EXERCISE INSTRUCTIONS
What is needed is an exact reproduction of the lines from the one that contains "Instruction: Click topic" through the end of the data, both included and nothing else, with pictures omitted.
- Opening Delimiter -
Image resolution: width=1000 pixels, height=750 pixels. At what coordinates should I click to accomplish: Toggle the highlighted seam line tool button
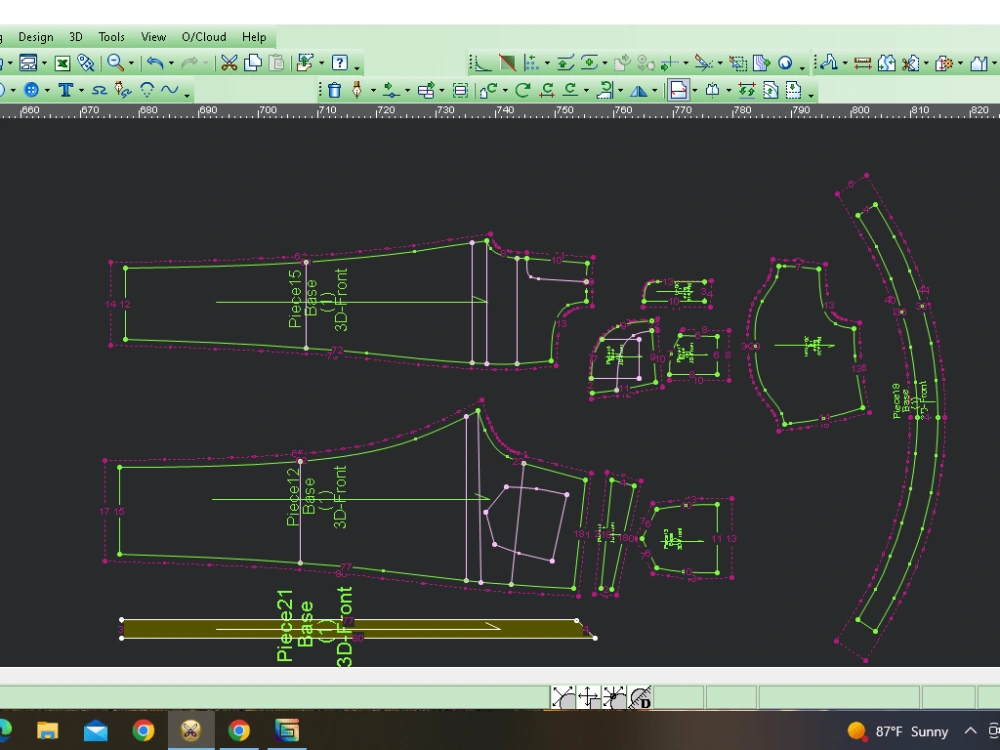(x=678, y=90)
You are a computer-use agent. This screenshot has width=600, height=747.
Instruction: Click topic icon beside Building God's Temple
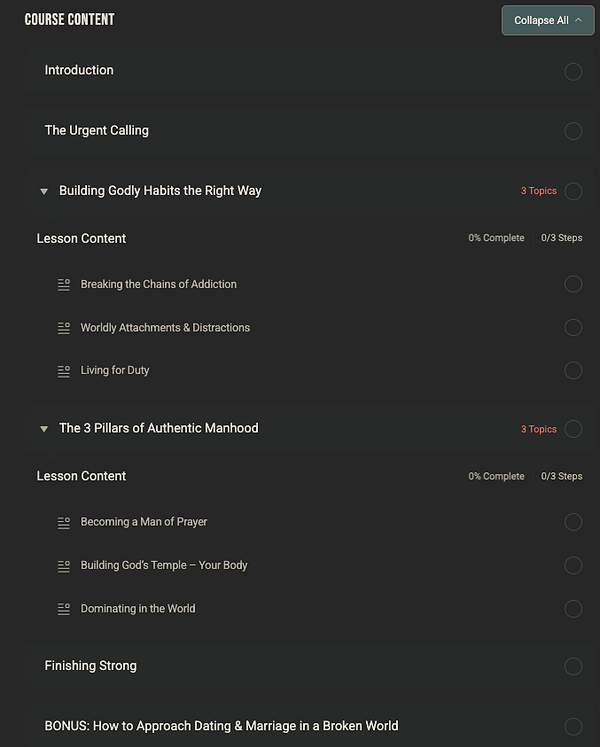(x=63, y=566)
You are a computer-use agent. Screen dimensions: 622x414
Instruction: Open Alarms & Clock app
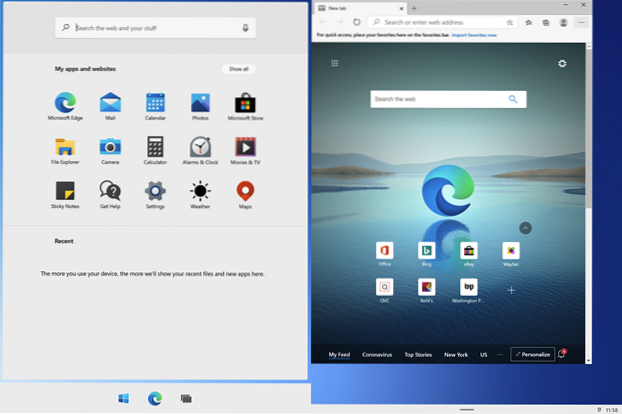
- Closing Delimiter -
ANSWER SPACE
Instruction: Click topic icon beside Building God's Temple
(x=63, y=566)
You are a computer-use agent. Screen dimensions: 622x414
Instruction: Open Alarms & Clock app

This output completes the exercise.